Según su testimonio, en la Maternidad Martin, donde alumbró, admitieron practicarle la operación cuando le realizasen una cesárea, previamente acordada. Sin embargo, cuando llegó el momento, los profesionales se negaron, aunque Eva había presentado su consentimiento por escrito, avalado por la Defensoría del Pueblo.
“Mi situación económica no me permitía tener más chicos y decidí ligarme las trompas. Además, usaba un método anticonceptivo seguro, y sin embargo quedé embarazada. Le expliqué la situación a una médica del efector donde me atendí, y recibí su apoyo para conectarme con gente de la Maternidad Martín”, relató Eva.
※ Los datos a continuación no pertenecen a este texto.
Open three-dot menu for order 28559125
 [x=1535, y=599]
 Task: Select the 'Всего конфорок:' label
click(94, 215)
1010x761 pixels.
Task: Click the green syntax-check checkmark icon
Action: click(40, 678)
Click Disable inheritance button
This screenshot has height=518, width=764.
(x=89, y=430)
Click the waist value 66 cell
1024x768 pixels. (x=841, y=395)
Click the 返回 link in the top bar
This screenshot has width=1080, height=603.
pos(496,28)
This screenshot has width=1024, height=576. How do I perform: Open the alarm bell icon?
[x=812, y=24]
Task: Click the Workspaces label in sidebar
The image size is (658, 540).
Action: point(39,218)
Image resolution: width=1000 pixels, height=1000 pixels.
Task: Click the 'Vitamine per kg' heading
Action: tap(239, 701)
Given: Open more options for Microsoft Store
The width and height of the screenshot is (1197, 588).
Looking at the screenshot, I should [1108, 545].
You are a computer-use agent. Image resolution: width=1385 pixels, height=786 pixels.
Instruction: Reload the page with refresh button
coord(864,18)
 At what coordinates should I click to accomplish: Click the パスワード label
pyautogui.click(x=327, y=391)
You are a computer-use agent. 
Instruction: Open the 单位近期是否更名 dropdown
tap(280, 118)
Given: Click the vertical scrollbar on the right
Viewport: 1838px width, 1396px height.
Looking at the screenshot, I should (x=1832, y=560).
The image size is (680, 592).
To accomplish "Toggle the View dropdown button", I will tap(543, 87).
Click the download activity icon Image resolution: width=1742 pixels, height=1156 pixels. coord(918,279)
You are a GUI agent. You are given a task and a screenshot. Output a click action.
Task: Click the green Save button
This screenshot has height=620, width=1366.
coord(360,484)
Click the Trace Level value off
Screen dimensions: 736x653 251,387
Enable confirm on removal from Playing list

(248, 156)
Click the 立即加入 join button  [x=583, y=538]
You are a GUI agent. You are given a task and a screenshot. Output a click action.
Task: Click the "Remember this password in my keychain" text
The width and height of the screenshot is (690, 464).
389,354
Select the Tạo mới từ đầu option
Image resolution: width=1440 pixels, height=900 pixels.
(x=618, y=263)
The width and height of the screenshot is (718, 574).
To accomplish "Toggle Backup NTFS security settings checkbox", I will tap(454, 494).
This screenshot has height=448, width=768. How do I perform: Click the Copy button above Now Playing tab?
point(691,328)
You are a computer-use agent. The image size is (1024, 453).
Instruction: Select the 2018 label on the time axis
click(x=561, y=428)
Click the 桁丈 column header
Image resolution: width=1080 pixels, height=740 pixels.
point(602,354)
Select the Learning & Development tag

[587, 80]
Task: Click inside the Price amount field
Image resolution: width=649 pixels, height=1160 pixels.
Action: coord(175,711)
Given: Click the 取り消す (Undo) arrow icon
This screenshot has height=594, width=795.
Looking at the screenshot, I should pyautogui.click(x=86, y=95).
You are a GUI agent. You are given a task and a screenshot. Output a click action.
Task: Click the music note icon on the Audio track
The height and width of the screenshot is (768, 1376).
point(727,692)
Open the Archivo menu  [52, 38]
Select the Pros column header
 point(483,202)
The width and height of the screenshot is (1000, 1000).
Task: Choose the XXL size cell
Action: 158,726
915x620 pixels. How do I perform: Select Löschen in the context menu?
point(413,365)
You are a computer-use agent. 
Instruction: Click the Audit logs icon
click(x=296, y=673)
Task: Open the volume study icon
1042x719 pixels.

“Allí, en la maternidad, iba a realizarme controles y me dijeron que lo aceptaban, que cuando me internase para tener mi bebé por cesárea, también me hacían la ligadura”, explicó. “Pero llegado el momento, me dijeron que no lo iban a hacer, que no tenían garantías de que ligarme las trompas no los pusiese en problemas a ellos. Inclusive una asistente social intentó convencerme de que no lo haga y me advirtió que no comprometiese a los profesionales”, agregó.
La mujer comenta que tuvo que soportar “maltratos verbales”, e inclusive “pusieron en duda que yo me hubiese cuidado de manera conveniente”. “Ellos no entendían que yo no quería tener más hijos, que mi situación económica no me permite mantener una familia más grande. Finalmente, me trataron como si yo tuviese la culpa de una situación así”, indicó.
Eva reconoció que “es un problema de cómo se ponen las reglas, no de los médicos”, aunque advirtió que muchas veces, la situación de pobreza también alimenta la indefensión frente a los sistemas de salud.